Estaban en esa conversación cuando, de pronto, el ingeniero murmuró:

–¿Isla o continente?

–¡Ah! –exclamó Pencroff–. ¡Por todos los diablos! ¡Qué nos importa, mientras usted esté bien!

El ingeniero hizo una señal afirmativa y volvió a dormirse mientras sus amigos construían una camilla con ramas, lo colocaban sobre ella e iniciaban el regreso al campamento.

Durante el camino, el corresponsal le relató los sucesos que Ciro desconocía: la llegada a aquella tierra que parecía desierta, la preocupación de Nab, su búsqueda, y todo lo que le debían al inteligente Top.

–¿No me recogieron ustedes en la playa? –preguntó Ciro Smith.

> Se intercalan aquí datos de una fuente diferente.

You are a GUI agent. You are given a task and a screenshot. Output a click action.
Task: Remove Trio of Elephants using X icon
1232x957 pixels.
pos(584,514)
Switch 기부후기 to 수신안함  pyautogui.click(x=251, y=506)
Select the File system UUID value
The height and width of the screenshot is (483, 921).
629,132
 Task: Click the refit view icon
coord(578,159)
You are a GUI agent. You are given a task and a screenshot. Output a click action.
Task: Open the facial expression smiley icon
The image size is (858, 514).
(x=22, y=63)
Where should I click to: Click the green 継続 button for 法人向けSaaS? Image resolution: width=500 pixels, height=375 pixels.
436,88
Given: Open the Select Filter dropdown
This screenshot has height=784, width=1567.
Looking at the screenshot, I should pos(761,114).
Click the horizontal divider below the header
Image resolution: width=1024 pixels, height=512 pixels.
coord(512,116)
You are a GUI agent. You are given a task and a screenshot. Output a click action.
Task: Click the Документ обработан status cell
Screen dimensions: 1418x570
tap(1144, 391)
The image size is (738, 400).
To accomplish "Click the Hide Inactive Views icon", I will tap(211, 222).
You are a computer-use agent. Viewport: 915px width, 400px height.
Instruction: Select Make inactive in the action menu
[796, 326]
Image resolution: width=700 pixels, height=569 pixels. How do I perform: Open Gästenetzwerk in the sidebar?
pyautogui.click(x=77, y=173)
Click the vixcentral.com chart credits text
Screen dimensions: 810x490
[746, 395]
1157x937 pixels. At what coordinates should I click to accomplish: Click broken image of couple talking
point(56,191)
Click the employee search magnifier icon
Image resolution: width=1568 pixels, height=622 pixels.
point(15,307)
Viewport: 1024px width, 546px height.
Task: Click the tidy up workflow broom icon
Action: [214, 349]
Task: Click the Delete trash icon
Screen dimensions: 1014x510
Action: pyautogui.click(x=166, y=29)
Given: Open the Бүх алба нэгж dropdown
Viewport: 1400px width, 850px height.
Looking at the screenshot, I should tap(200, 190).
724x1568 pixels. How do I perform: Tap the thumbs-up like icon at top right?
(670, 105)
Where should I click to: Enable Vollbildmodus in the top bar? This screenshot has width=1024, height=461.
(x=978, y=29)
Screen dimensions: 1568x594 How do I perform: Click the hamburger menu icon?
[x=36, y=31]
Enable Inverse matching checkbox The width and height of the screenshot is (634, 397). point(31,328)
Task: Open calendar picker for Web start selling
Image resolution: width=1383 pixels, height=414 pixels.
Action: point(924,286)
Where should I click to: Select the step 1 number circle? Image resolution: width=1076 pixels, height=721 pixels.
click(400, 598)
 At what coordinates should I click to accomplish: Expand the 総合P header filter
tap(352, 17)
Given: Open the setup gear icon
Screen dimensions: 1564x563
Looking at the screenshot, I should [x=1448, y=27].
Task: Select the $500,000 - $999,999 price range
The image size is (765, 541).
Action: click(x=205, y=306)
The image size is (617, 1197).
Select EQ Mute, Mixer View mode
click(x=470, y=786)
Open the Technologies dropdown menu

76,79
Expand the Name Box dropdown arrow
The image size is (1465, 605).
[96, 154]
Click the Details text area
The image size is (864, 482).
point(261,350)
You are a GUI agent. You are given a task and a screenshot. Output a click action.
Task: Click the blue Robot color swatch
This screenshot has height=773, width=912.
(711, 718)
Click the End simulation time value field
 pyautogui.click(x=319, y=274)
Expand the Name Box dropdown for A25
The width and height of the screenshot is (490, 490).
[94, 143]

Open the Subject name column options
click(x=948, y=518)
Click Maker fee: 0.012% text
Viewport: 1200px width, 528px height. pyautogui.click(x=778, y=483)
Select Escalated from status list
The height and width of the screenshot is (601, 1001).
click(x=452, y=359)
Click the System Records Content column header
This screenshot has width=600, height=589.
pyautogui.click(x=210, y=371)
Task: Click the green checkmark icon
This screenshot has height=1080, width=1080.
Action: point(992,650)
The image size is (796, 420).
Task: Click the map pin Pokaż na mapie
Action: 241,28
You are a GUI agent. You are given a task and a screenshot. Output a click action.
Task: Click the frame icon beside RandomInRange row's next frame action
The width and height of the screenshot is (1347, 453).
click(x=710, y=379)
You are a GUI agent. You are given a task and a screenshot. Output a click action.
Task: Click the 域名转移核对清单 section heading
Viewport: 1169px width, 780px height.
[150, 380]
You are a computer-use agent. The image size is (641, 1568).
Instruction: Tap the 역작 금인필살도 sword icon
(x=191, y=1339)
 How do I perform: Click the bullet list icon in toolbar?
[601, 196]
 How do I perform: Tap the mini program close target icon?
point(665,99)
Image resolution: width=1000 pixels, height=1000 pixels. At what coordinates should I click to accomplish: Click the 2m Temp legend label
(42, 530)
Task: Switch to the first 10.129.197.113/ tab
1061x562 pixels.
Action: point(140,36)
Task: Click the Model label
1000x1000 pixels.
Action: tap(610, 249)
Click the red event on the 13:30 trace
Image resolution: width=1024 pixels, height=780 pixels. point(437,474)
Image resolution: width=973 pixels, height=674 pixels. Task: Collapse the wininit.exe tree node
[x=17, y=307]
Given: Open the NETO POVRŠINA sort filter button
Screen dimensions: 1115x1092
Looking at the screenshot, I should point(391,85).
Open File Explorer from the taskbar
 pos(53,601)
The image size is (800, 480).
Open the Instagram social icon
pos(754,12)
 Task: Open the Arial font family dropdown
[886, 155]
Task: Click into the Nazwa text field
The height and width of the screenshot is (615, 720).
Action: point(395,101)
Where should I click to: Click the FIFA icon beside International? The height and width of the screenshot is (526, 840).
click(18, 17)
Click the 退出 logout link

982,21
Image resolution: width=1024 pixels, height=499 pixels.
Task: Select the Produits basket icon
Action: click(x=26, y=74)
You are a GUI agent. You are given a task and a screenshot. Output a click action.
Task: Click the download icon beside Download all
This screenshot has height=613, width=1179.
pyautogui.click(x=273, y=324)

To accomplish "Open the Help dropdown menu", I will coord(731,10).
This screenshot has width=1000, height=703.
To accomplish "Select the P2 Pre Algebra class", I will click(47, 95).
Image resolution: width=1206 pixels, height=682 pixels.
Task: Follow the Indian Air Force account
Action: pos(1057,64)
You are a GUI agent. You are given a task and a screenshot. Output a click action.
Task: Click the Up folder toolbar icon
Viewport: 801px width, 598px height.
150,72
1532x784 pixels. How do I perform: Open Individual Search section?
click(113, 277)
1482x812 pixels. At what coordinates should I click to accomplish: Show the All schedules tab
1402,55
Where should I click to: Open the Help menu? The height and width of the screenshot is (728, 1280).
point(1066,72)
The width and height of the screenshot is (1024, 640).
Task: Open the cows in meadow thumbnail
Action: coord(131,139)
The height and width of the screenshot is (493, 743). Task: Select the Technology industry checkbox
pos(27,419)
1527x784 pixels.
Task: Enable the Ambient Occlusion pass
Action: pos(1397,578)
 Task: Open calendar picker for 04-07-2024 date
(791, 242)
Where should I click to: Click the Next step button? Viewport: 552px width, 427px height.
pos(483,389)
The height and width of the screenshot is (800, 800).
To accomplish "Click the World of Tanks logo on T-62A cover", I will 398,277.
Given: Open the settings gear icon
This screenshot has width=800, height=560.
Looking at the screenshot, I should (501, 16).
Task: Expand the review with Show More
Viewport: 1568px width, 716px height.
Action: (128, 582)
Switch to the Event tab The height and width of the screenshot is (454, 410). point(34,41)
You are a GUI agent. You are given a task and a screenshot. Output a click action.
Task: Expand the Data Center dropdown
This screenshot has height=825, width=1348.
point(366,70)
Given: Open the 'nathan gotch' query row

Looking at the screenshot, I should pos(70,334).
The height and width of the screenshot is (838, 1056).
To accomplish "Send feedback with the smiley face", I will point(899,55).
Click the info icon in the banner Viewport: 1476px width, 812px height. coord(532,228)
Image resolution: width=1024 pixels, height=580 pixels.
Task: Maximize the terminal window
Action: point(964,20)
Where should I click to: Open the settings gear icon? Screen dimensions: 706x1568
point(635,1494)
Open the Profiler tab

–No –respondió el corresponsal.

–¿Y no me llevaron ustedes hasta las dunas?

–No. Y si a usted esto lo sorprende, a nosotros más.

–Es cierto –comentó el ingeniero, que se reanimaba poco a poco–, es cierto, ¡esto es muy extraño!

Ciro Smith recordaba que el mar lo había arrancado del globo. Después se hundió, volvió a la superficie y vio a Top junto a él. Estaba en medio de las olas y lejos de la costa. Una corriente muy fuerte lo llevó hacia el Norte y, luego de esfuerzos inútiles, volvió a hundirse. Desde aquel momento no se acordaba de nada.

–Sin embargo –dijo Spilett–, el mar lo debe haber arrojado a la playa. Y después caminó hasta las dunas, porque Nab encontró huellas de pasos.

–Tiene razón. Habré caminado como un sonámbulo hasta las dunas… Pero no me negarán que todo es bastante raro.

El periodista estuvo de acuerdo.

Cuando llegaron a las “chimeneas”, vieron que la tormenta había destruido las protecciones del refugio y Pencroff tuvo un horrible presentimiento. Entró corriendo y, cuando volvió, dio la terrible noticia: el fuego estaba apagado.